TASK DESCRIPTION -
Find the word "agent" in the listing; pull out each line holding it.

DATA FOR THIS EXERCISE -
+-------+

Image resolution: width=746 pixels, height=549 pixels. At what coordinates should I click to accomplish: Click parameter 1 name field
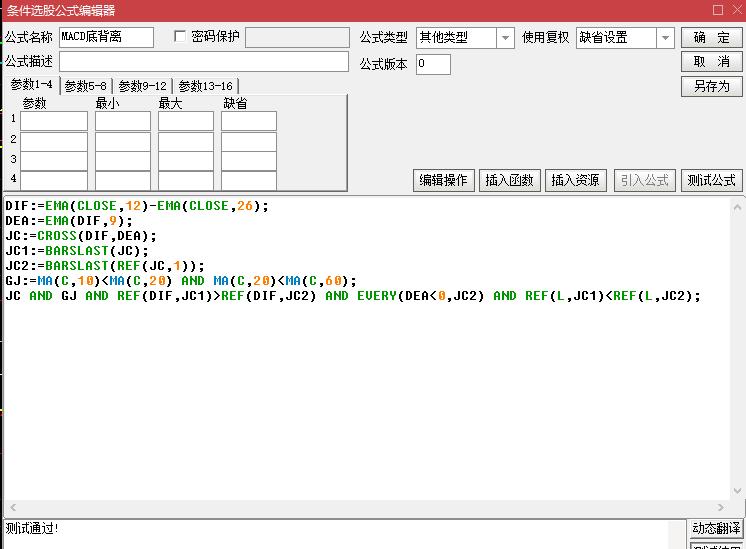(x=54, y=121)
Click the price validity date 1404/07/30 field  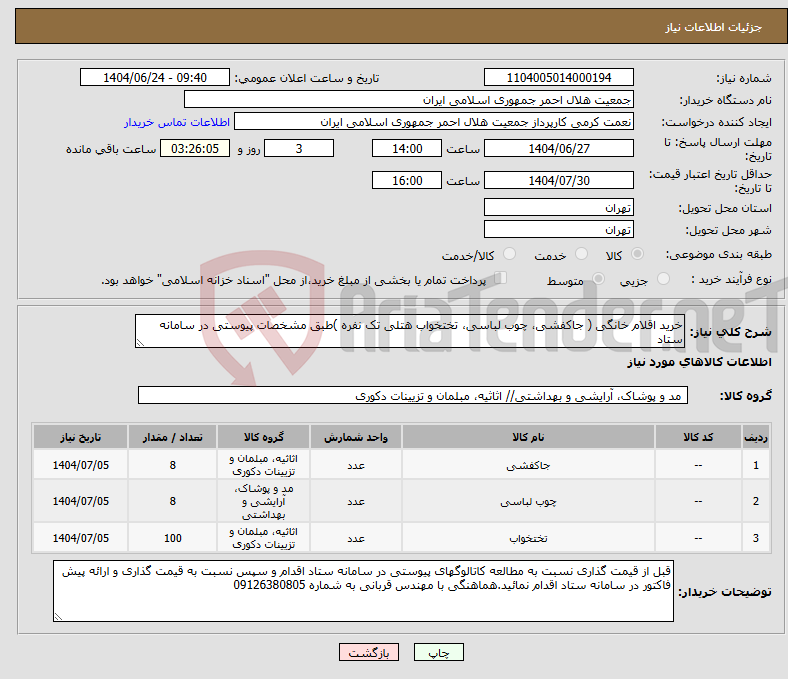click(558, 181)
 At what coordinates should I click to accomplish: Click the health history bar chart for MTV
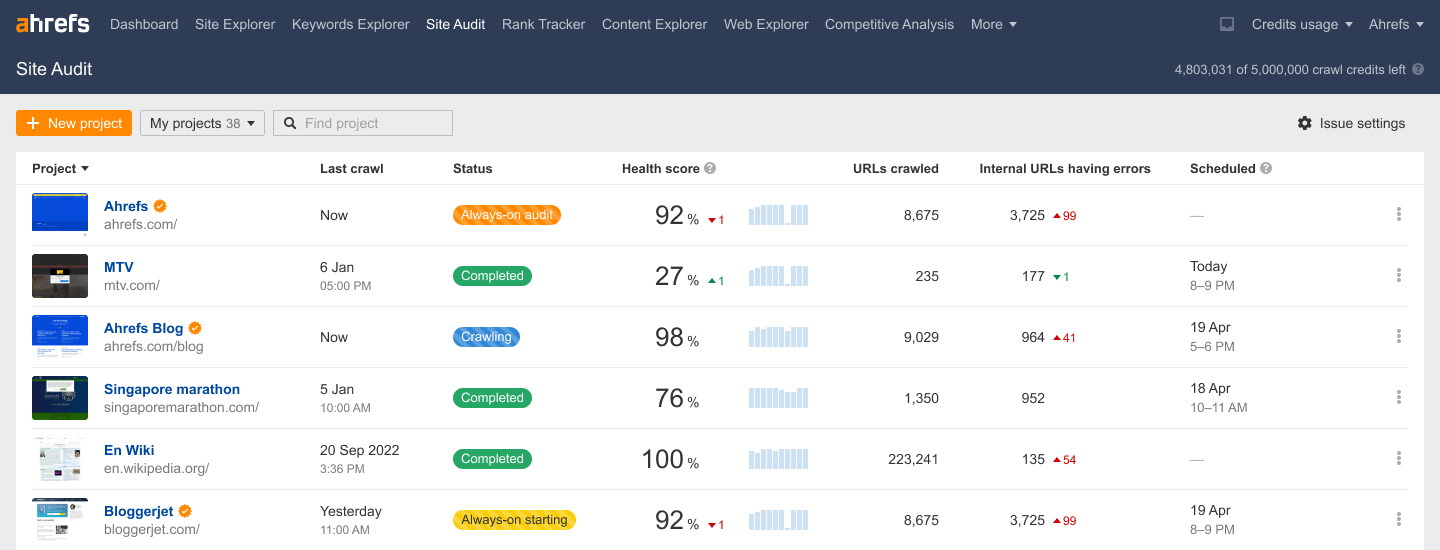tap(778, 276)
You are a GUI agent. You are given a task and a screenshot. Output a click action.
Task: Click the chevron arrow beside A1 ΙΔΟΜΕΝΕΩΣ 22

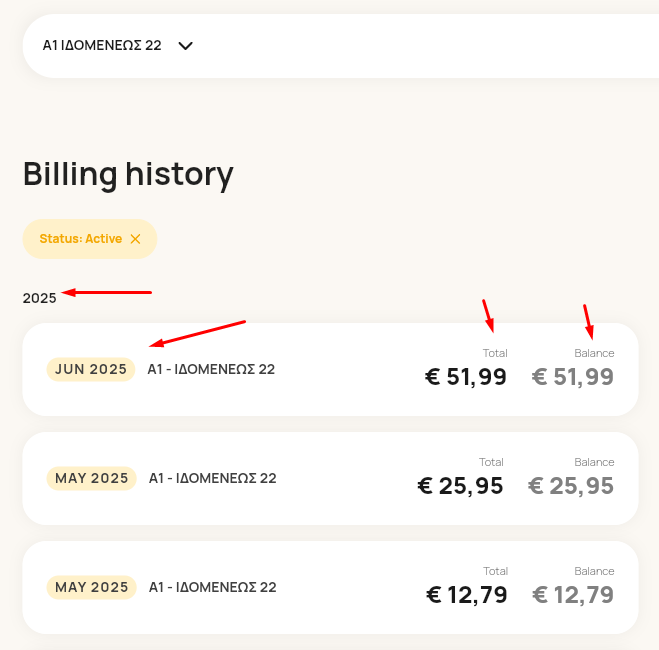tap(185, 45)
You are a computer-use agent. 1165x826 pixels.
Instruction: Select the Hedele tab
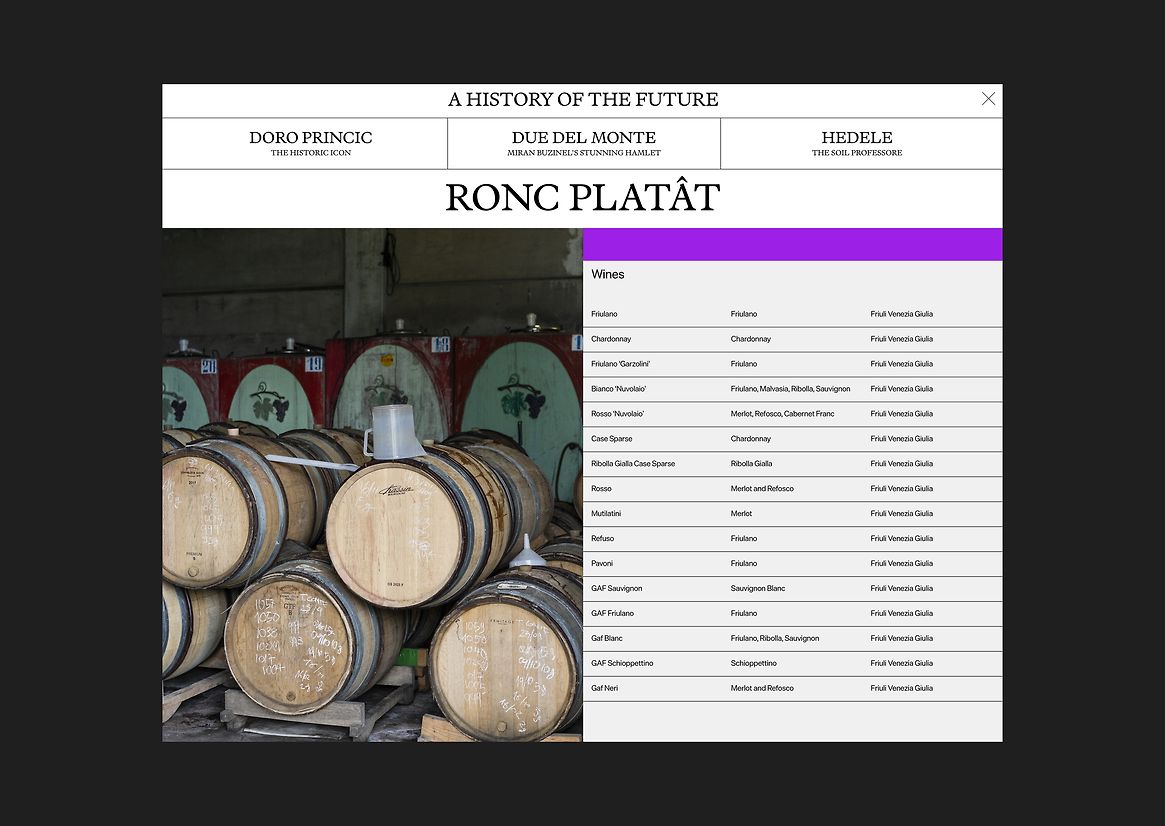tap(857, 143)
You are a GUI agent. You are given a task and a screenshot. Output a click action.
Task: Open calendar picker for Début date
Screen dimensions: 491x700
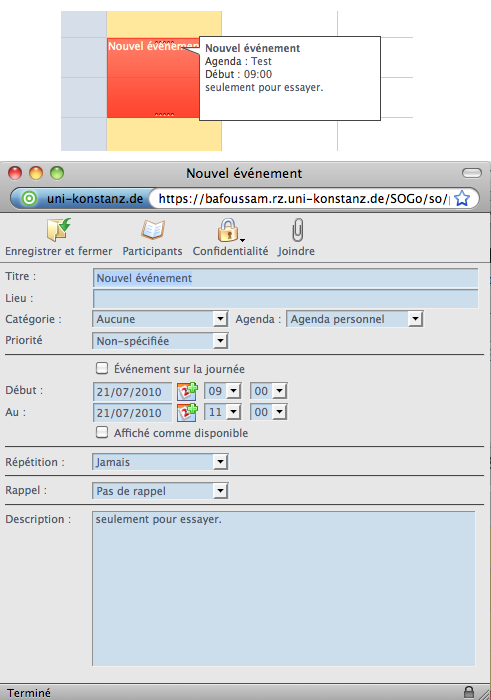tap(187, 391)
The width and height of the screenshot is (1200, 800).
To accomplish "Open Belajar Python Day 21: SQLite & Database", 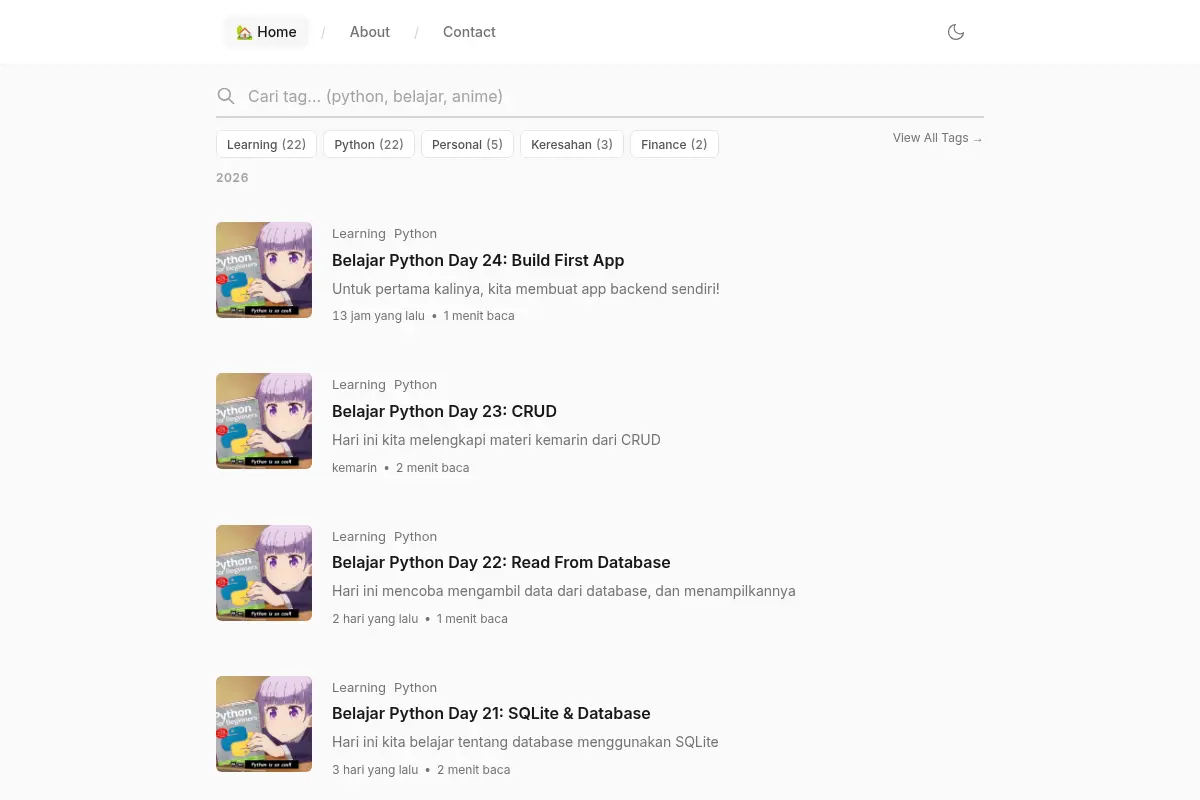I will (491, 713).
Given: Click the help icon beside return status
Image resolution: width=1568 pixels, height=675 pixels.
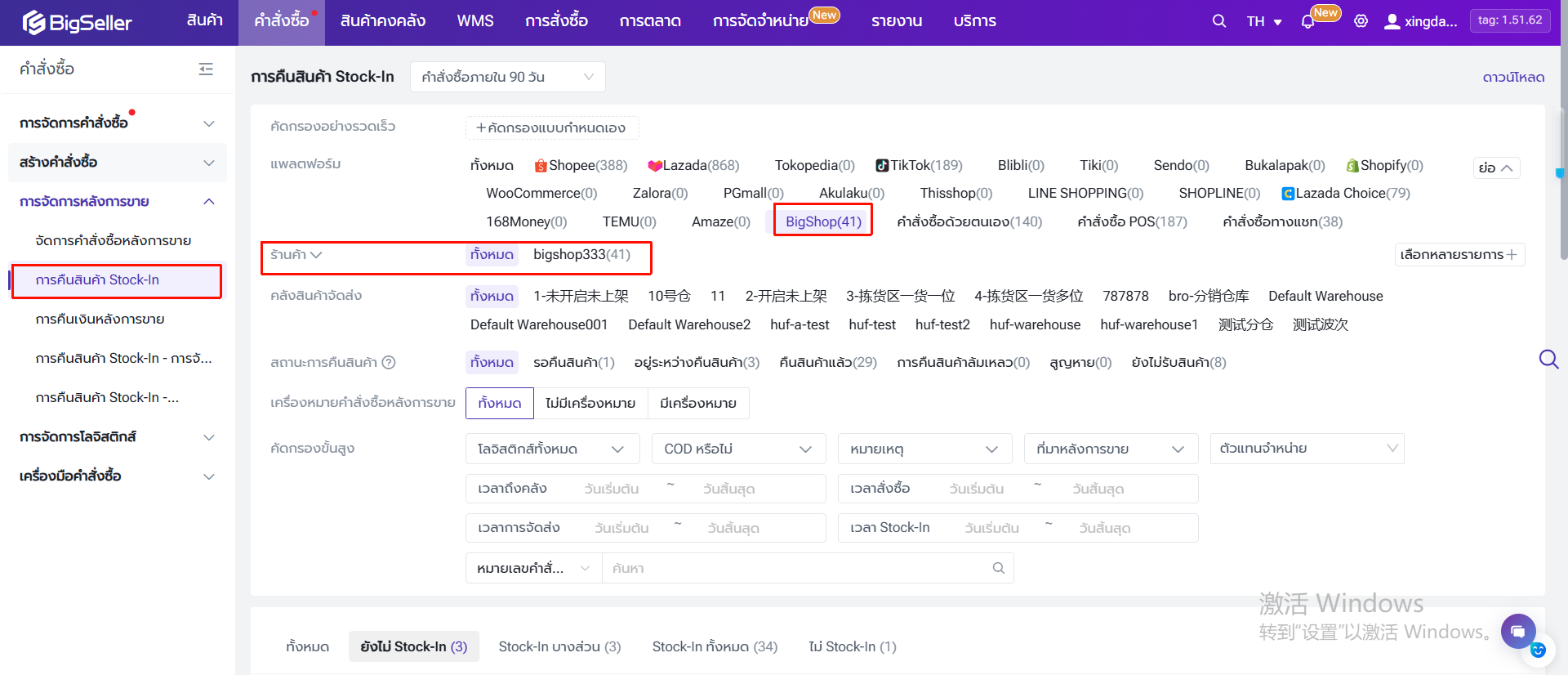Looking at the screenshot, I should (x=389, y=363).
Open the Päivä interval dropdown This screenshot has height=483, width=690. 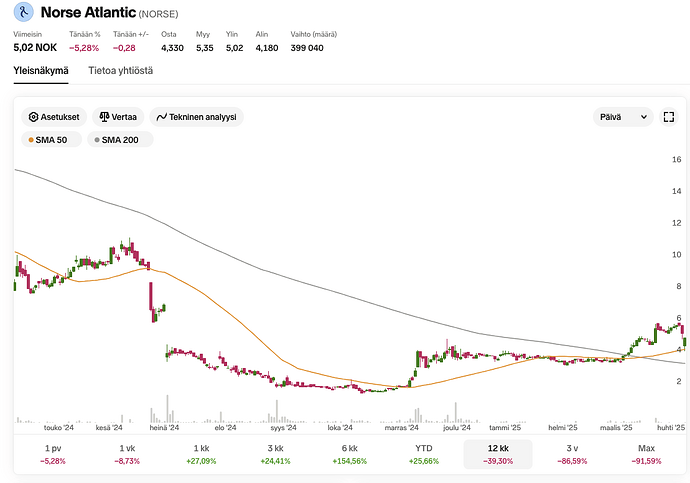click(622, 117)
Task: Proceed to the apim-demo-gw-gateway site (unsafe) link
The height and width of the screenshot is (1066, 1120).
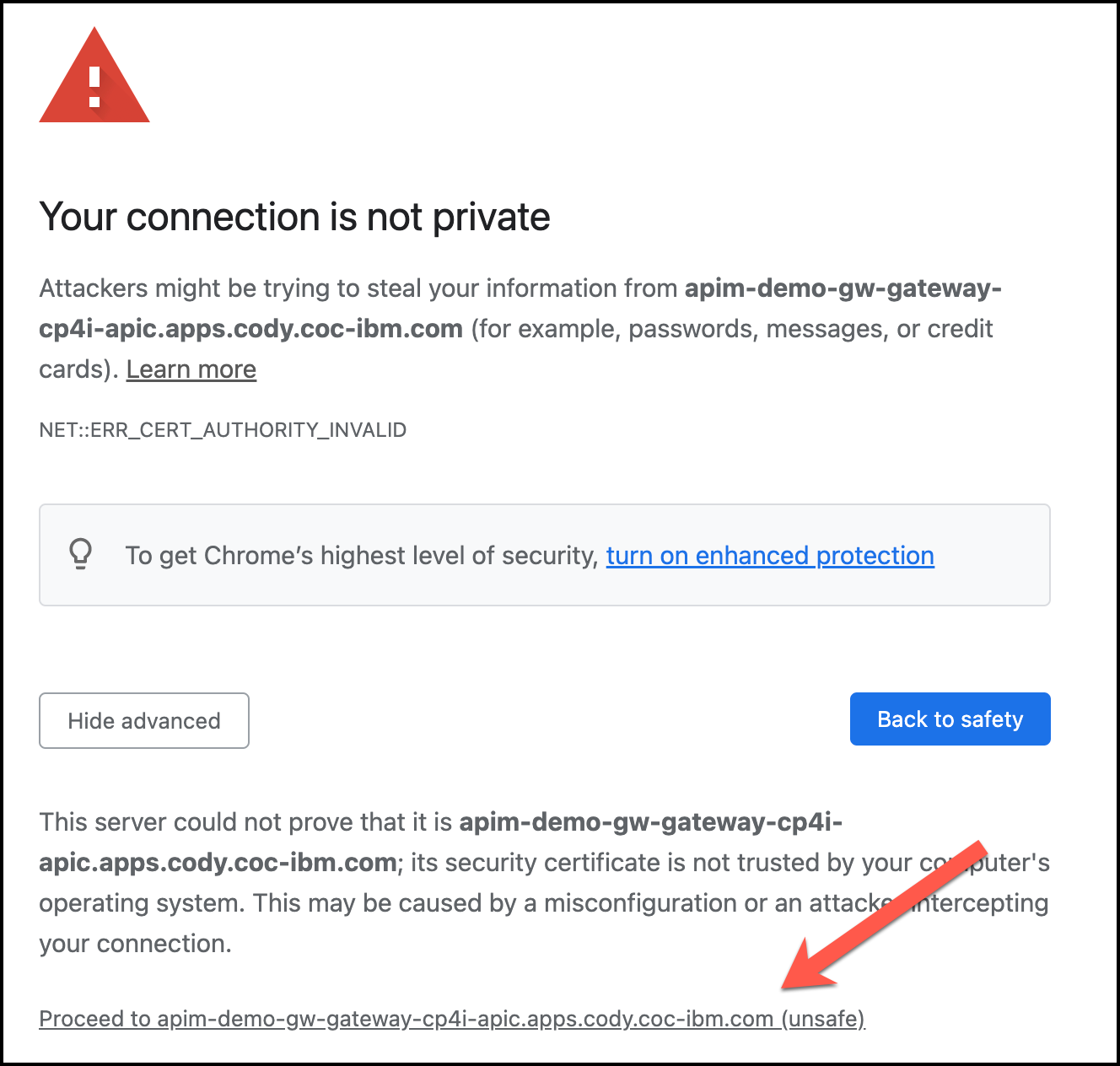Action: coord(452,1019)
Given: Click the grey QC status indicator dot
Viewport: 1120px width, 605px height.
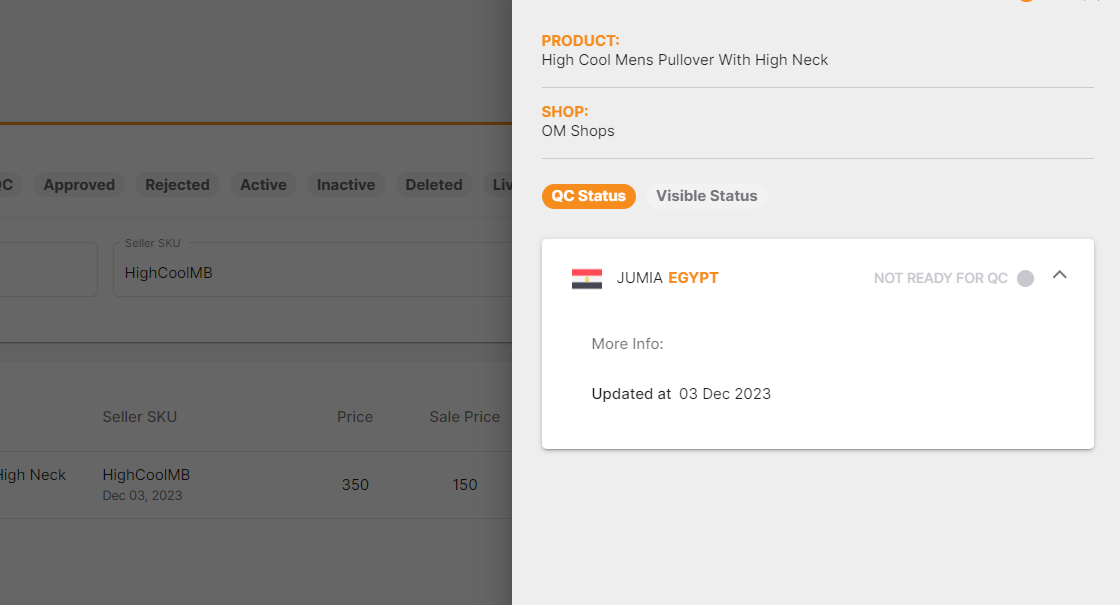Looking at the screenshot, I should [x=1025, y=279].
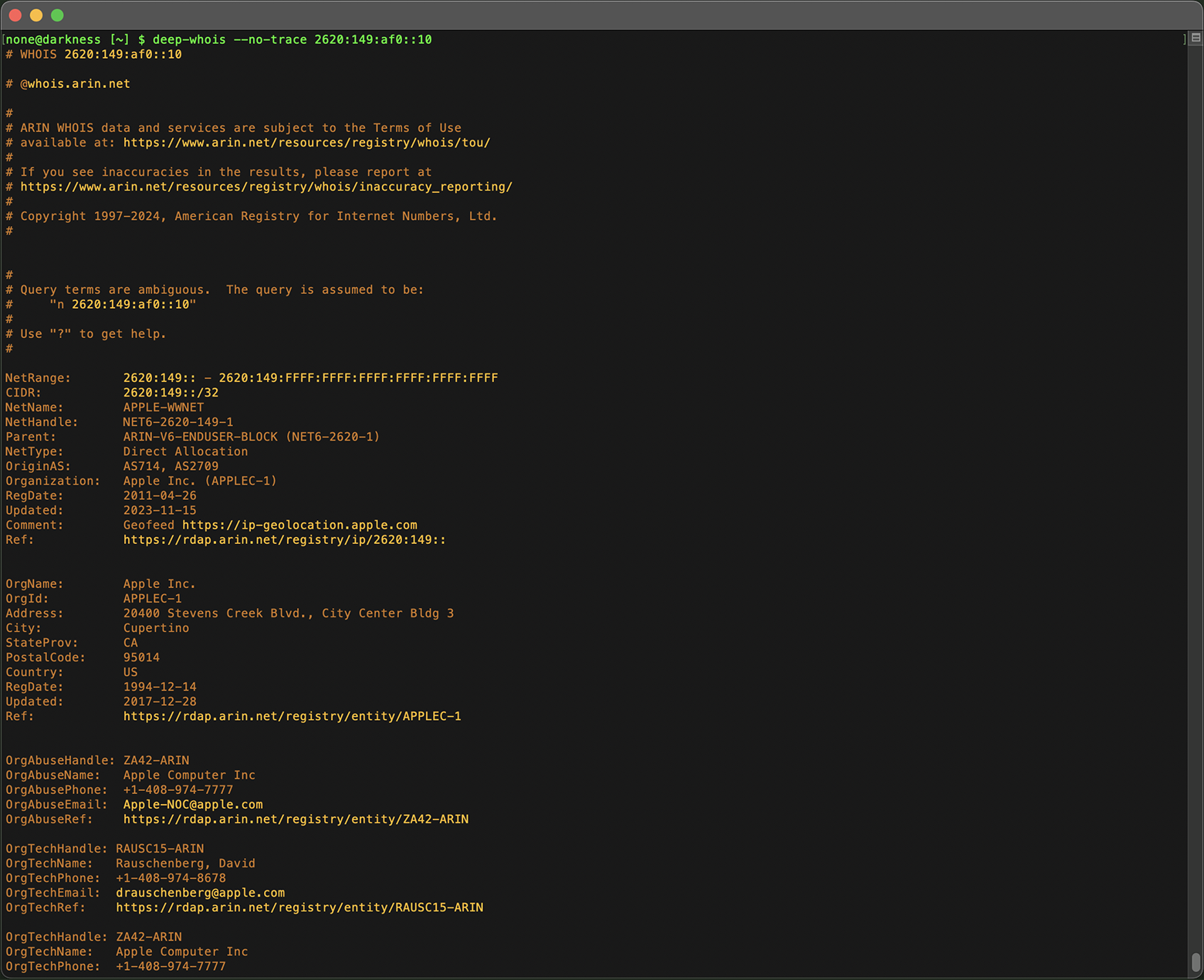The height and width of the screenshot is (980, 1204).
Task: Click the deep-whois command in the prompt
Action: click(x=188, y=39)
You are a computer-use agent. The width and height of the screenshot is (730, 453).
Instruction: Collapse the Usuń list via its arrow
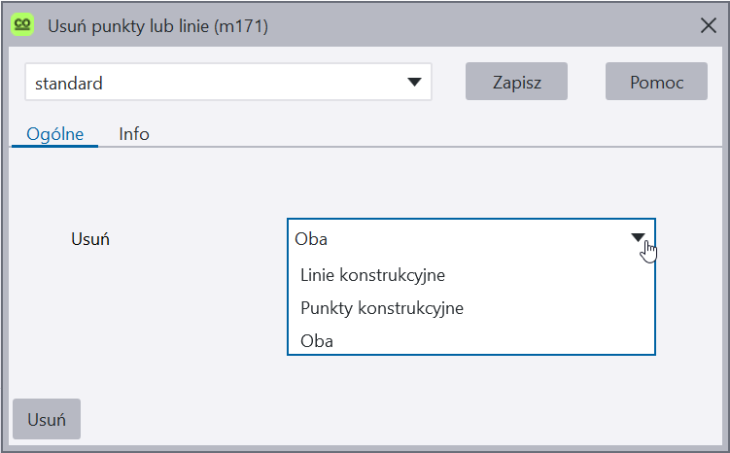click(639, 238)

+-------+

SOLUTION TO THIS EXERCISE -
You are a GUI agent. You are given a task and a screenshot. Output a click action.
You are a computer-use agent. 1165x826 pixels.
You are a GUI agent. You are given a task and a screenshot. Output a click action.
You are a computer-use agent. The width and height of the screenshot is (730, 453).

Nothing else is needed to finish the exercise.